Guitar tech how-to hints,repair stories,Cd reviews and more,from professional guitar tech/luthier,record collector and music fanatic Phil Clark.
Saturday, February 26, 2011
Tilting saddle on a rare Gibson Starburst
Here's a great example of a cool acoustic guitar that Gibson only made for a couple of years: The Starburst. A peek at the inlays quickly reveals the source of it's name. This one came into the shop with the complaint that it buzzed and played out of tune. The guitar owner was confused because he had taken it to his buddy (who,invariably has been "playing for years") who had just set it up for him. Folks,if you take anything away from this,please understand,playing guitar for years doesn't make you a good guitar tech any more than driving a car for years makes you a good mechanic. For every good amateur tech in the world,there are dozens of well intentioned guys who know just enough to be dangerous.

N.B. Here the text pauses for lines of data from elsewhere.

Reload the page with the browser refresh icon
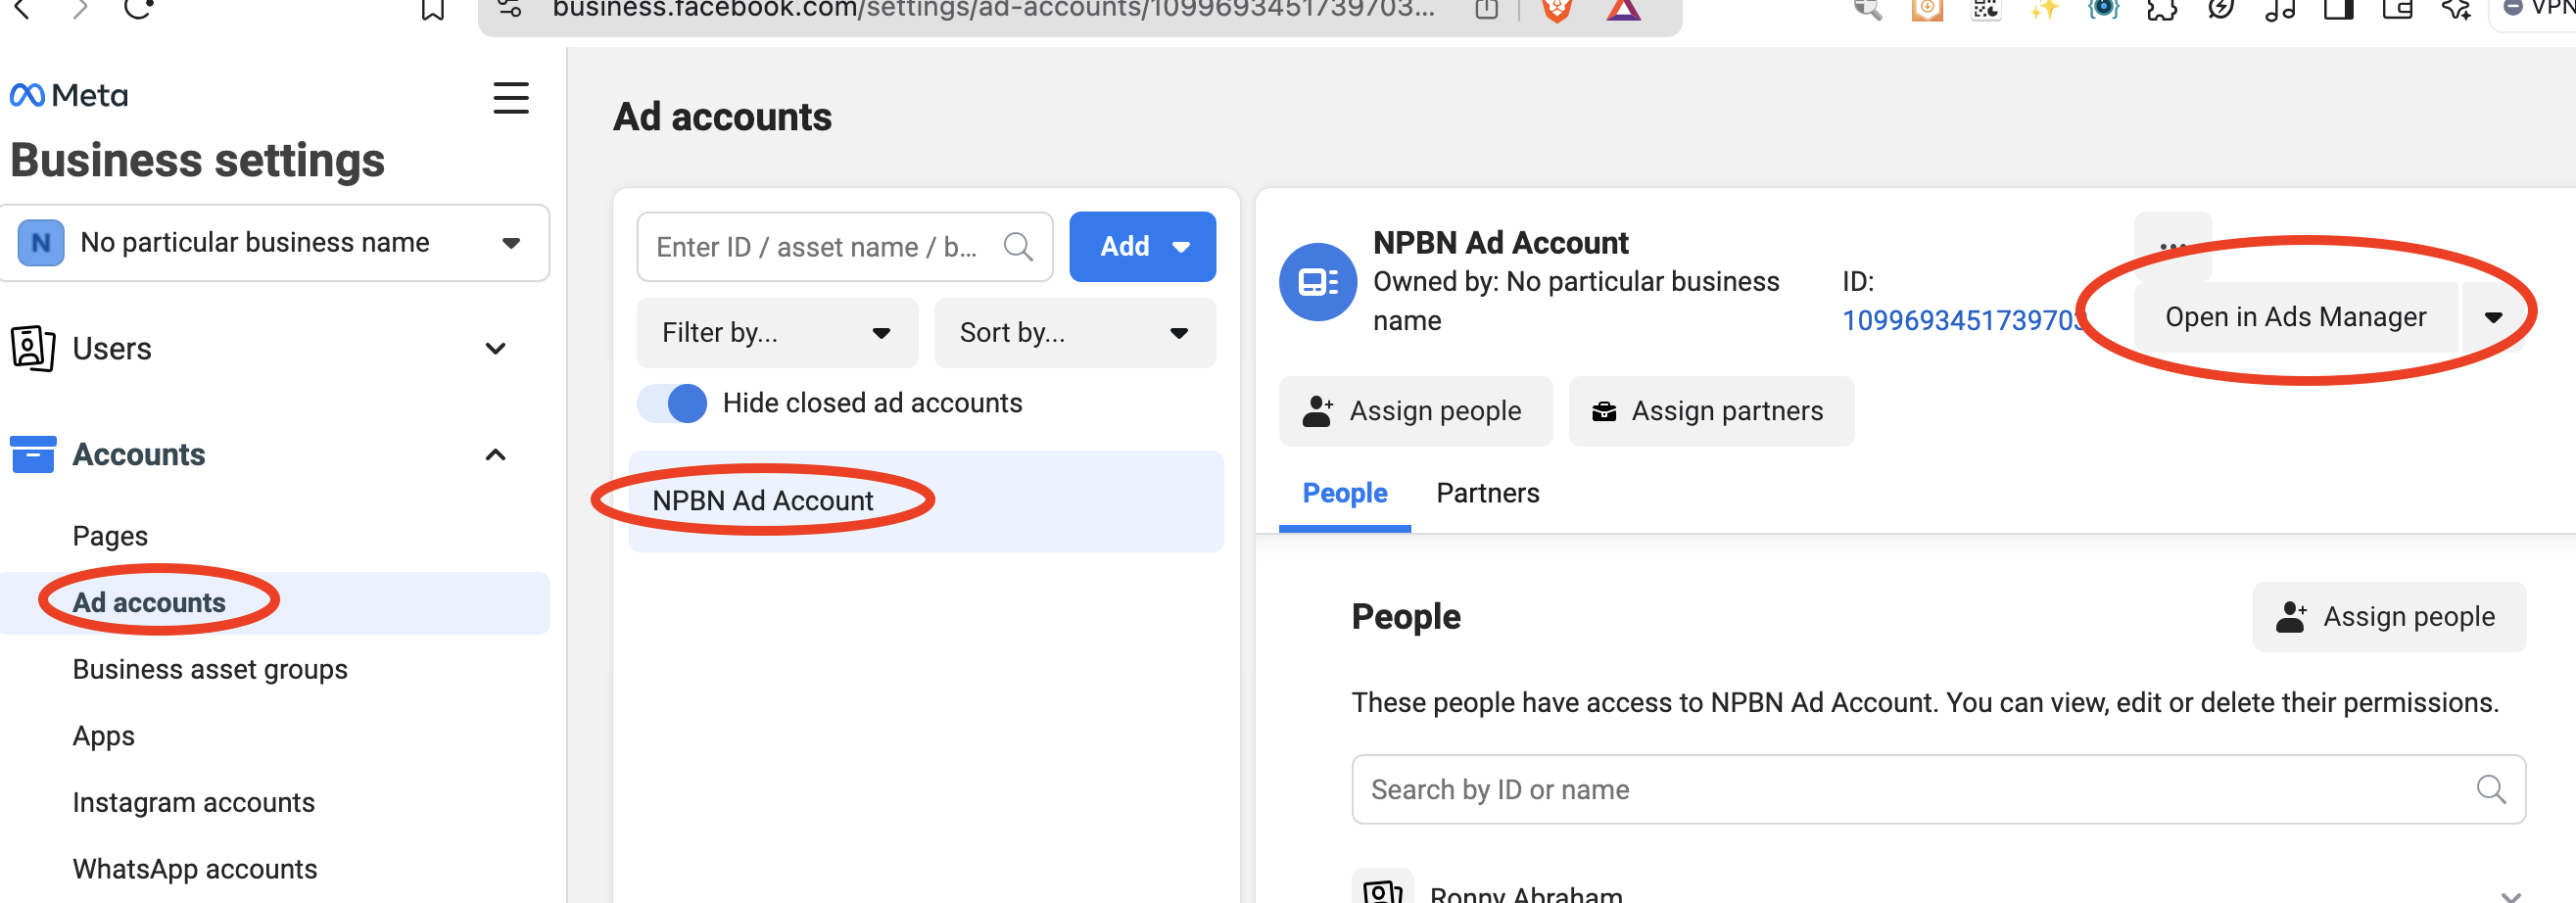 pyautogui.click(x=138, y=10)
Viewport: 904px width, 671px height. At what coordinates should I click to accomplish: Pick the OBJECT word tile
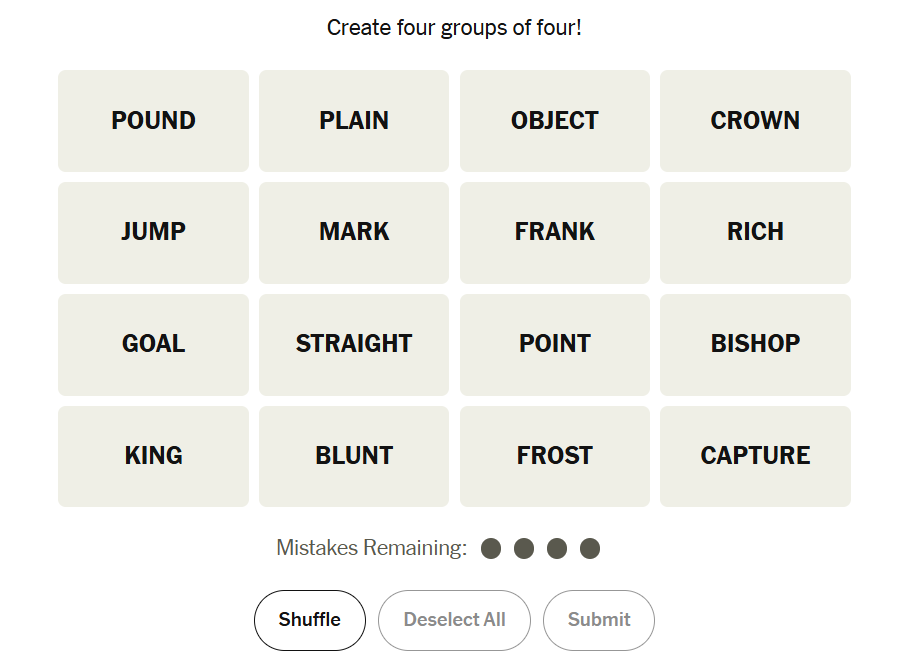coord(555,121)
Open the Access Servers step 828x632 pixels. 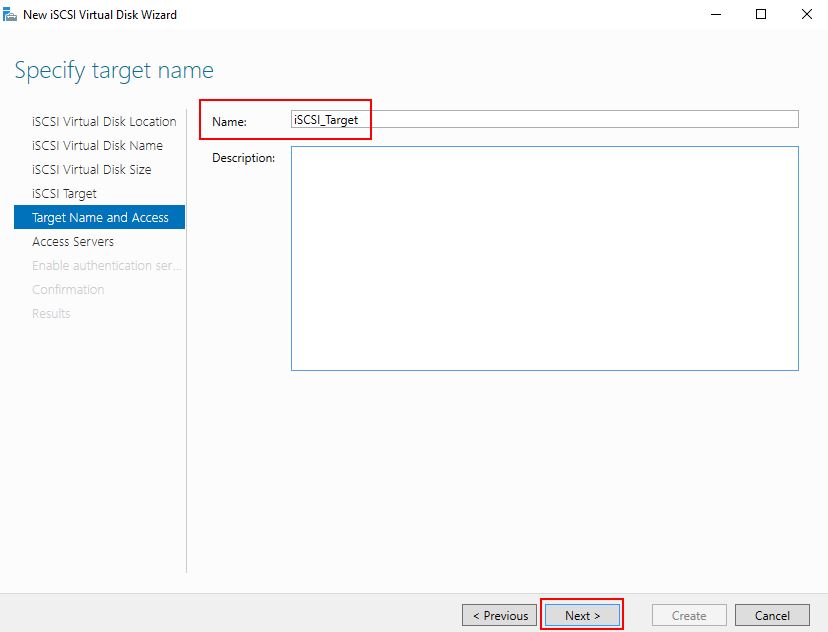(73, 241)
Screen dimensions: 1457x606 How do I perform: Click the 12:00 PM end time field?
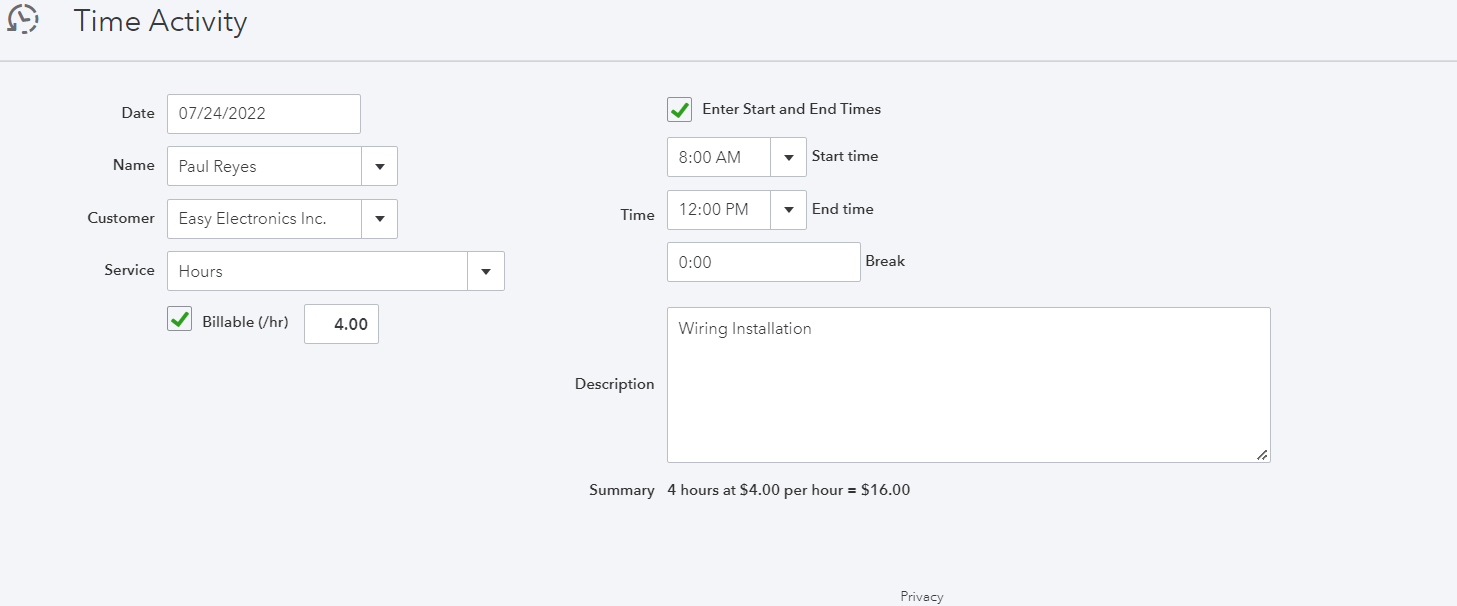point(719,210)
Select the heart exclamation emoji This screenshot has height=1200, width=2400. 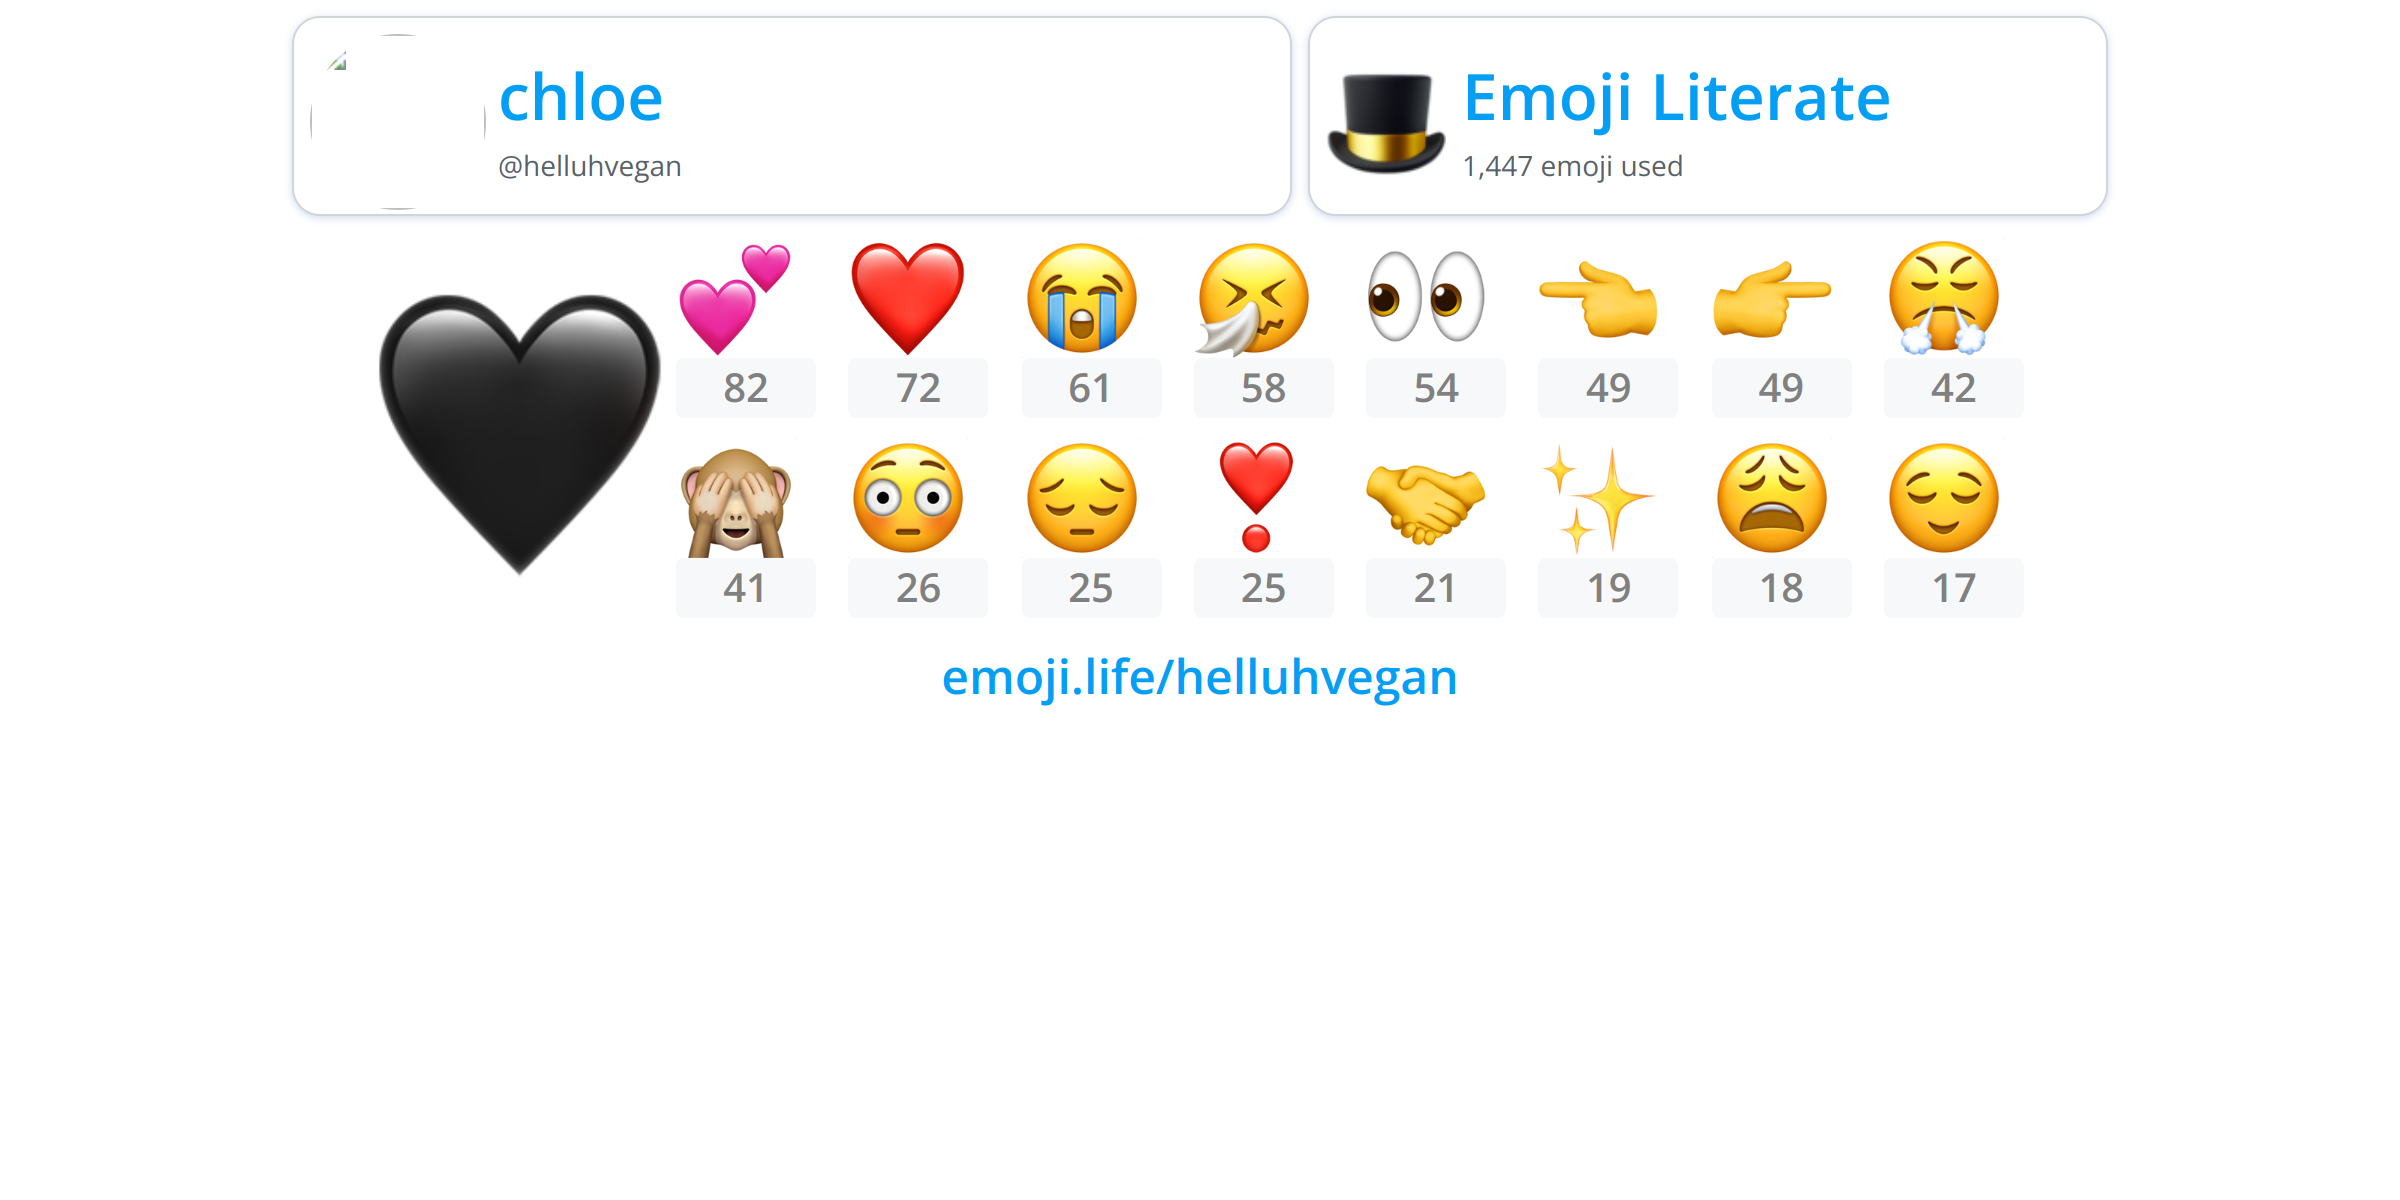click(x=1255, y=497)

Tilting saddle = bad intonation!
A quick inspection of the guitar revealed the biggest problem right away. The saddle was tilting forward. An ill fitting saddle can cause loss of volume and tone and when it tilts forward like this one does,the intonation goes out as well. To make matters worse,this guitar has an under saddle pickup.Having your saddle make questionable contact with the pickup is asking for all kind of string to string volume issues.The well meaning buddy had removed the original saddle and replaced it with a "better" one.
A new saddle and a good setup with fresh strings and this guy was back in action. A good fitting saddle is absolutely essential for good tone and doubly so on any guitar with an under saddle pickup! An excellent rule of thumb for good saddle fit is it's tight enough to stay put if you turn the unstrung guitar upside down and its loose enough to pull out with your fingers.